And reader, my words won't save our moment, either. If you've listened to the track, you've heard what I did when I finally found it again: The 1980s sound is shallow, brittle, the recording not much more than a blueprint for the song I remember, the song it is supposed to be, the one that contains its own undoing and thereby its own fulfillment. Even David Thomas's maelstrom of a voice is more like a flat surface.

Stop. Let's study one more angle.

There is another, still-in-print version of this song on Apocalypse Now, a live recording made at Schuba's in Chicago in 1991, on a break from touring with Ubu acolytes the Pixies. Allan Ravenstine is absent (by now he'd quit music altogether), but some of the roar and absolutism of the song I recall is restored, its spontaneity, that unstuckness that my memory must have transferred from live experiences to the original recording. But here, the details of the fable, its path from reasonable question to irrational answer - a Dr. Who episode taken to its logical mad end - are muddled in the generalities of a rock show.

Pere Ubu - "We Have the Technology" (Live) [Info]

No, it's not out there, the We Have the Technology that I intended to share with you. Nothing correlates to the song inside me, just a chain of translations, representations that undo me, that won't shut up, that breed monsters only to fight the monsters who preceded them. You'll never understand. I don't understand it myself anymore. All I have is this story about where it all went wrong. Does it help, this autopsy? If I guessed why you don't love me, darling, might you love me again?

[Pere Ubu Info.]

Posted by Carl Wilson at July 7, 2006 5:02 AM
Comments

Thanks for the novel , Carl. I thought of this song as an examination of the knife-edge of passion versus craft in making art. The rejection of the blind meanderings of the ancients for the allure of undo and redo. We have the technology to make a million different stabs at making our point. Somehow, we end up just making the same choices again and again. The (original) version supports a much more humanistic approach. I like it a lot.

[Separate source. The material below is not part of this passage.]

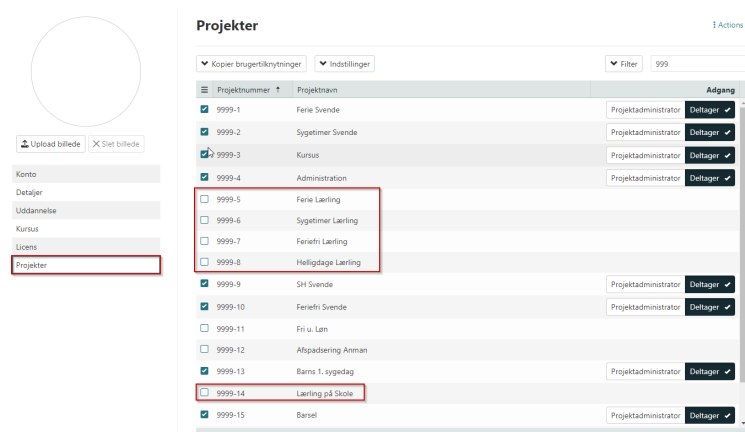Click the hamburger menu icon in table header
The height and width of the screenshot is (432, 745).
[204, 90]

Posted by Half at July 7, 2006 9:34 AM

That was quite well written. You also managed the first StG reference to Dr. Who, and you're not me. Now I'm REALLY impressed. You also reminded me to remember to do that which I always forget to do: Check out Pere Ubu.

Posted by Joel Taylor at July 7, 2006 10:12 AM

Thomas said the next Ubu record is called "Why I Hate Women". Maybe someone's revisiting Winter Lake. I really like when thoughtful writing can give a new slant on what one's heard. Well done!

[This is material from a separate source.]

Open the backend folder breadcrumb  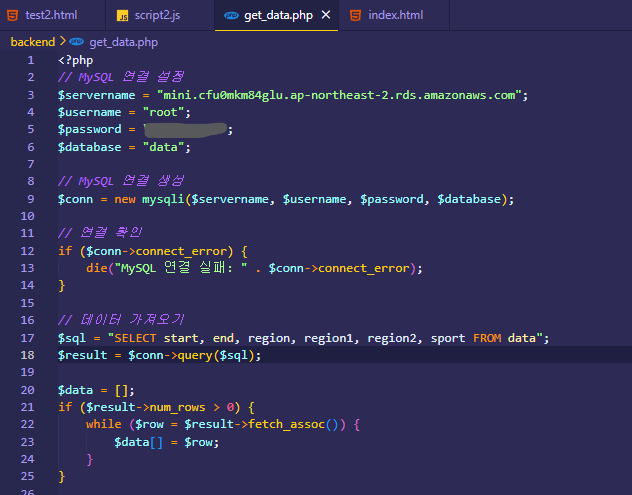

Posted by Daniel at July 7, 2006 12:40 PM

Thanks, nice to know someone else has been looking for this song and actually found it and posted it on his blog. You´ve really made my day.

Posted by ingimar at July 7, 2006 6:21 PM

I saw this incarnation of Pere Ubu live, and I can appreciate what Carl's saying - nothing can really sum up the untrammeled weirdness and beauty of Crocus Behemoth in all of his majesty. I haven't listened to this in years, thanks a lot!

Posted by Paul at July 10, 2006 10:02 AM

Thanks for posting this - 1988's Pere Ubu part Deux sometimes gets slagged, but I always thought The Tenement Year was swell, slightly better than the Simply Doesn't Suck comebacks of other artists. I think it only sounds tinny via digital reproduction - my vinyl copy, equalized properly, animates in the room like a cartoon, and now that I think it, some tracks do get all Stallings-ish on the ears, especially the synths ...

Posted by J Frank Parnell at July 10, 2006 12:22 PM

Echoing everyone else's thanks - this was the song that introduced me to Pere Ubu, after seeing the video on MuchMusic around '91 or so.

Posted by Jamie at July 11, 2006 1:51 PM

That was some of the most beautiful and compelling writing I've ever had the pleasure of reading on StG. The song is exactly what you described, and it's not a Pere Ubu track I'd ever heard before. Both versions are mini-marvels in their way.

Posted by Paul at July 12, 2006 5:09 PM

Hey, nice coincidence! I was working on a post regarding Blame the Messenger, and I came across this recent, excellent piece to give context to my words on The Tenement Years. Nice work. My words on the precurssor to this comeback album can be found here:

http://overlookedgems.blogspot.com/2006/07/david-thomas-and-wooden-birds-blame.html

Cheers!

Posted by frankenslade at July 14, 2006 11:42 AM

Yeah, well, I'm late to the party, but who cares: Pere Ubu really was all that. I am a little ashamed to admit that on the night I could have seen them during DT's Brian-Wilson phase or Spiritualized at their about-to-hit-it-big-with-the-kids moment, I chose the latter.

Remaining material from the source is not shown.